Chris Froome (à gauche) et son coéquipier de la Sky Geraint Thomas (maillot jaune), le 19 juillet pendant l’étape de l’Alpe d’Huez. / Peter Dejong / AP

Chronique. En deux décennies, la recherche en matière d’entraînement, de diététique, d’informatique et de lutte antidopage a eu deux conséquences. Les coureurs de talent qui ne trichent pas ont fait croître de 8 % leurs performances. Dans le même temps, le niveau moyen de ceux qui gagnent a décru d’autant : 8 %. Nos calculs de la puissance développée par les coureurs le montrent.

La période faste des exploits mutants des Miguel Indurain, Jan Ullrich ou Marco Pantani, dans les années EPO, est révolue. Elle a été suivie de prouesses moindres mais miraculeuses, celles de Lance Armstrong ou Alberto Contador dans les années 2000. Elles ont, enfin, fait place depuis 2010 à d’autres, encore inférieures, moins spectaculaires, presque humaines. Certaines suscitent néanmoins la suspicion. Si le niveau général des meilleurs est bien moins bon, si celui du ventre mou du peloton s’en rapproche, il existe une exception qui confirme la règle : le collectif de l’équipe Sky, si dominateur. A son crédit, elle est à la pointe des progrès dans tous les domaines en matière de suivi du coureur.

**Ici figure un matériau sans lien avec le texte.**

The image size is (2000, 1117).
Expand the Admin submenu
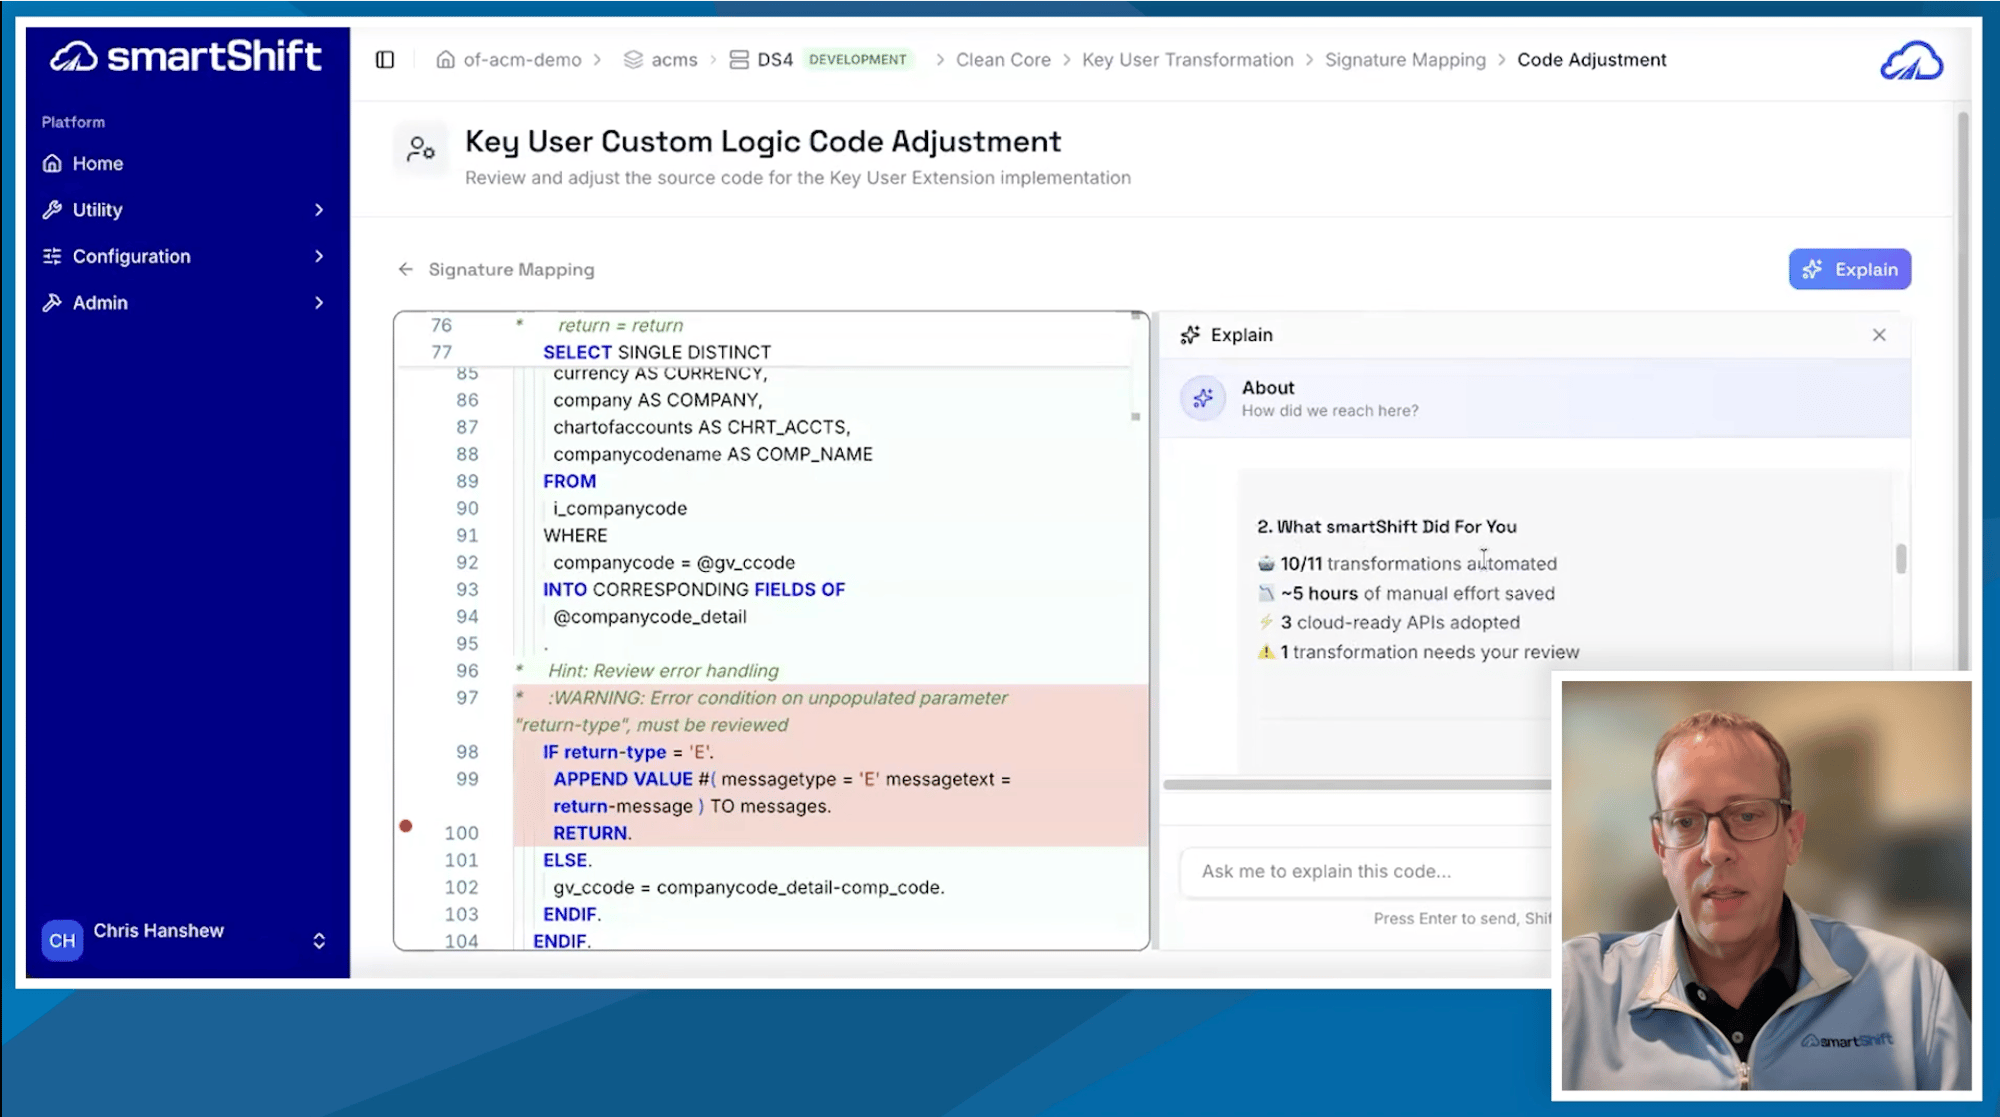pos(319,302)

En 1998, chez Festina, équipe pionnière, j’étais le seul entraîneur salarié existant du milieu cycliste professionnel. En 2018, dans chacune des vingt-deux équipes du Tour, ils sont pléthore. Ils ont le rôle-clé que l’on donnait auparavant aux docteurs, comme les kinésithérapeutes ont remplacé les « soigneurs-dopeurs ». Les watts, dont nous nous servons pour mesurer la puissance, voués aux gémonies au début des années 2000 quand je les agitais comme preuves de la tricherie de Lance Armstrong, sont devenus les principaux outils de la gestion de l’entraînement et de la performance. La « data » a remplacé les intuitions du directeur sportif maquignon.

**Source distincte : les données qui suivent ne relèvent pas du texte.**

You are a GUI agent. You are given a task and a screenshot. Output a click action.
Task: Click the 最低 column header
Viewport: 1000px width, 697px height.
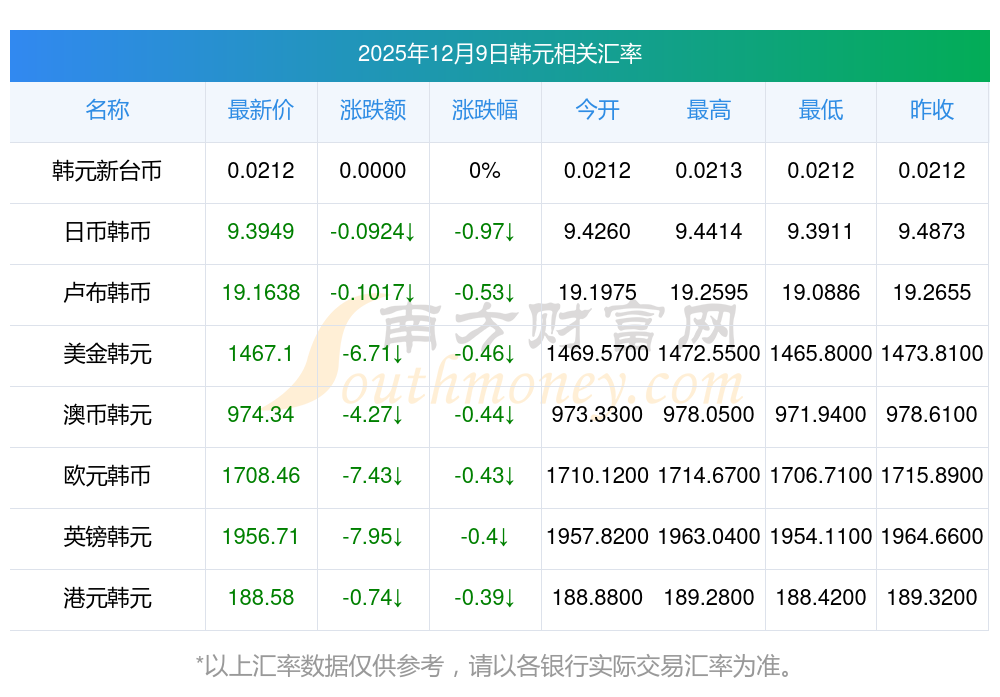pyautogui.click(x=821, y=110)
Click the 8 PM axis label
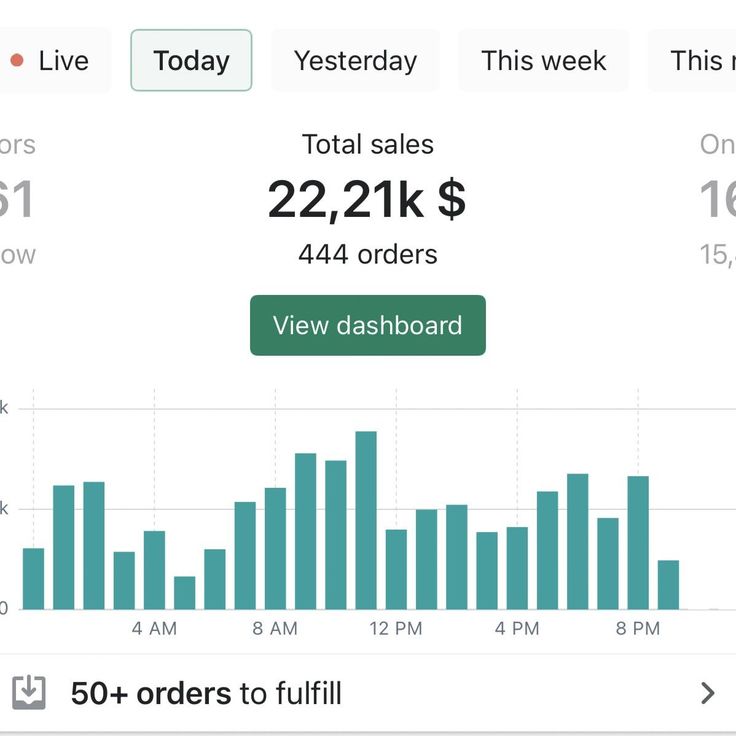736x736 pixels. pos(638,629)
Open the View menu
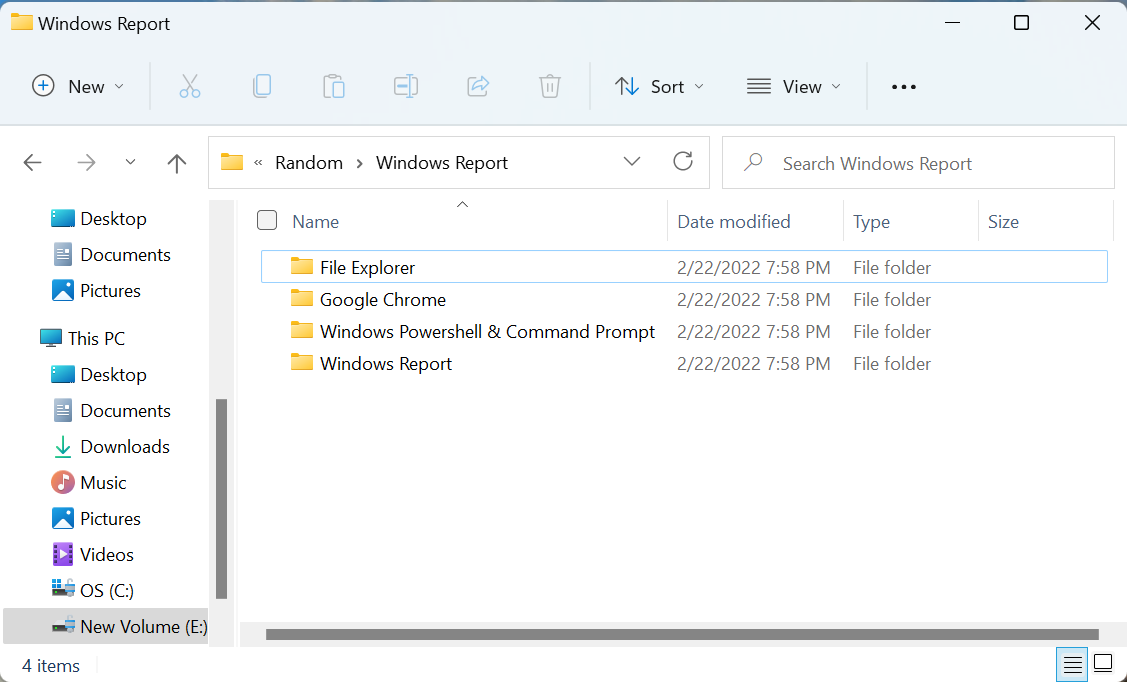The image size is (1127, 682). coord(793,86)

Chaque coup de pédale est interprété

Sky l’a compris. Tous les coureurs, qui s’entraînent collectivement en altitude, sont équipés de capteurs de puissance. L’équipe utilise des logiciels analysant les bases de données des 32 000 kilomètres parcourus par Froome dans une année. L’Anglais gère tous ses efforts grâce à son compteur. L’écran affiche ses watts en relation avec ses fréquences cardiaques et sa cadence de pédalage. Chacun de ses 5 500 000 coups de pédale annuels peut être quantifié, interprété. Le logiciel fait en permanence la balance entre les charges d’entraînement préconisées et son profil individuel de puissance. Des courbes et asymptotes anticipent et prédisent les temps de montée . Les capacités de chacun sont déterminées avec exactitude.

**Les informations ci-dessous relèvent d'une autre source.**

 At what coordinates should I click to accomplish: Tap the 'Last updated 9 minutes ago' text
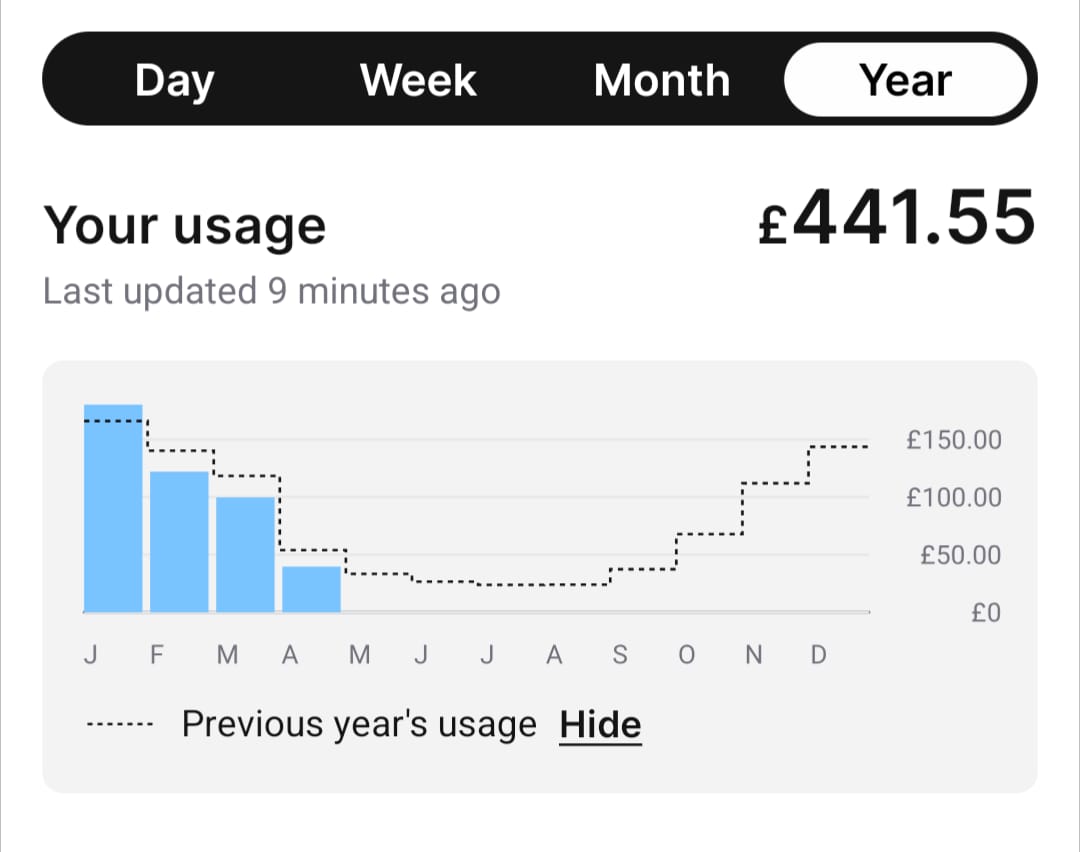click(x=271, y=292)
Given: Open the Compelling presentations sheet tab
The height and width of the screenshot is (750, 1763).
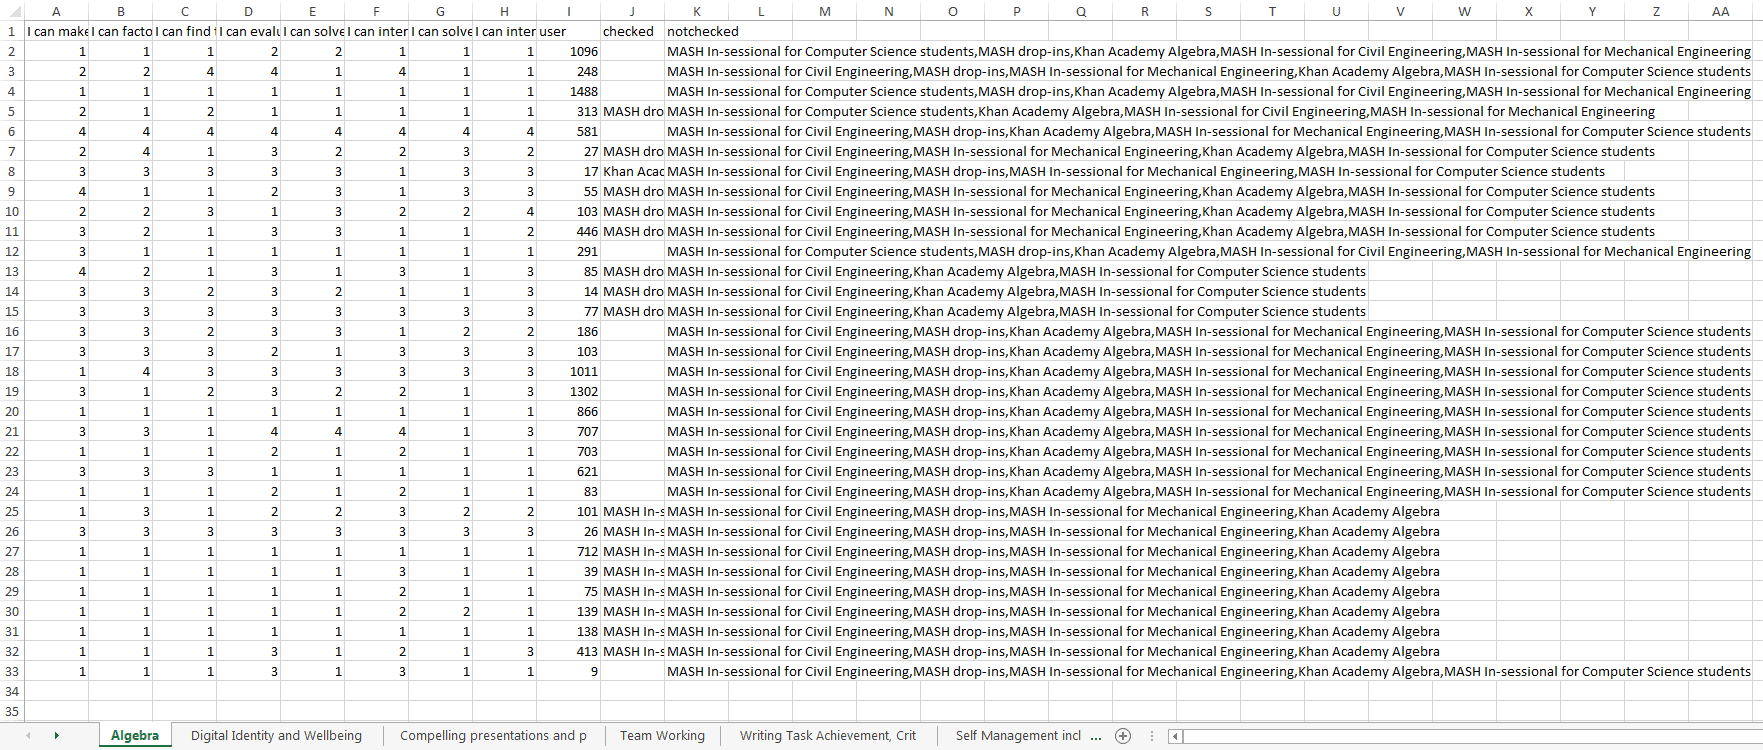Looking at the screenshot, I should (x=493, y=736).
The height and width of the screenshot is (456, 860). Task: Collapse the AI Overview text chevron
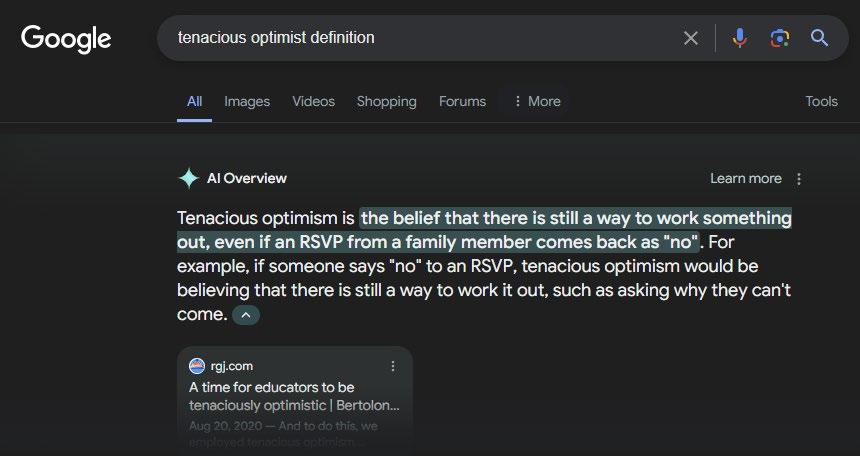tap(246, 315)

L’étape de l’Alpe-d’Huez a révélé tout cela. Certains coureurs sont l’ombre des vainqueurs du passé, voire d’eux-mêmes. Ils sont contrôlés par le collectif Sky. Celui-ci a géré tous les cols sans paniquer, au watt près, comme à l’entraînement, où les Britanniques digèrent des dénivelés comparables. Avec un temps d’ascension de 41 minutes et 16 secondes, Geraint Thomas s’est imposé devant Froome pour un nouveau doublé Sky attendu à Paris. Le Gallois ne rentre même pas dans les cent meilleurs de tous les temps de la montée mythique. Ancien pistard comme Bradley Wiggins, vainqueur du Tour 2012, il a, comme lui, perdu beaucoup de kilos pour en arriver là et entrer dans le logiciel. Le secret de la Sky réside-t-il dans un autre logiciel, qui intègre les taux d’hormones de ses coureurs ? On sait désormais beaucoup de choses sur les méthodes du Team Sky. Mais on ne sait toujours pas pourquoi ça marche. Or, tout est là.

Antoine Vayer est enseignant. Vingt ans après l’affaire Festina, équipe dont il était l’entraîneur en 1998, il explore durant ce Tour de France les métamorphoses du cyclisme.